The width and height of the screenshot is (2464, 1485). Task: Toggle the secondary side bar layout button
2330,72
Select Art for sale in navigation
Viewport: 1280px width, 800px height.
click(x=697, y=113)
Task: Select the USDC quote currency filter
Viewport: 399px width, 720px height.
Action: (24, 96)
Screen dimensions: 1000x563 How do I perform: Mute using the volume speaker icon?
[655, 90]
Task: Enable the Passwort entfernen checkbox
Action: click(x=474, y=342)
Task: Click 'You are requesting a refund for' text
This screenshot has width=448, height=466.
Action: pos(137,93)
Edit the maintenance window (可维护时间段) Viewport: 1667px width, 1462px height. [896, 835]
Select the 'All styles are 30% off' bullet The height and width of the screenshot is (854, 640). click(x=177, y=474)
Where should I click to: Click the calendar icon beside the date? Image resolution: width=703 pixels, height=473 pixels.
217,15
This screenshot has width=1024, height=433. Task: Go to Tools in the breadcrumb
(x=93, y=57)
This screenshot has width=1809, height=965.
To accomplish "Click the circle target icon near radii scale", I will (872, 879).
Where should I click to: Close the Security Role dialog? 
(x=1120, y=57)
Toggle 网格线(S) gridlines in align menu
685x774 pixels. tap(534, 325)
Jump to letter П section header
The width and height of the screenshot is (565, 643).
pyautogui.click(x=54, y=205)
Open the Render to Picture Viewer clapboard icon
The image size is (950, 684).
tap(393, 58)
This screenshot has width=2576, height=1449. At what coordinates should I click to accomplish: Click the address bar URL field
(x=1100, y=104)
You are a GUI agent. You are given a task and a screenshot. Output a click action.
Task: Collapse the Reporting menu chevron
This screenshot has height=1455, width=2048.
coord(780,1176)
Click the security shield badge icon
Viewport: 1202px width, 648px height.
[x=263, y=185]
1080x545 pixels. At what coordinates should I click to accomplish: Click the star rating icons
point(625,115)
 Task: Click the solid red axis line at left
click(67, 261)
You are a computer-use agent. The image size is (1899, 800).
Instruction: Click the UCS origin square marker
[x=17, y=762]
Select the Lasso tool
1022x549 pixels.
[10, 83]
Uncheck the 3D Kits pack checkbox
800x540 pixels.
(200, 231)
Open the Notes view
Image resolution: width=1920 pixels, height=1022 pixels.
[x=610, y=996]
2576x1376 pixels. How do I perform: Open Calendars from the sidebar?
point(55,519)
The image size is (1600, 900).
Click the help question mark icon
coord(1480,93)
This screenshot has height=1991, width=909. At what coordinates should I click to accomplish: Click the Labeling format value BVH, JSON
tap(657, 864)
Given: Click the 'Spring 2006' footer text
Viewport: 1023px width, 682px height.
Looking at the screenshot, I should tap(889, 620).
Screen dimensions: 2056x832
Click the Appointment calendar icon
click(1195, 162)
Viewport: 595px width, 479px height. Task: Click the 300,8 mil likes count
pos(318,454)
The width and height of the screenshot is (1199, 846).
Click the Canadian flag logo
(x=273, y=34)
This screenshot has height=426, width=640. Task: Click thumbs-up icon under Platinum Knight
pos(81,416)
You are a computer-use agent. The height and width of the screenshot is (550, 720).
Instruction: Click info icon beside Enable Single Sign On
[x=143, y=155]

++++++++

Identify every line in the entries above that contains the word "Instruction".

Full output:
Instruction: Click the UCS origin square marker
Instruction: Click info icon beside Enable Single Sign On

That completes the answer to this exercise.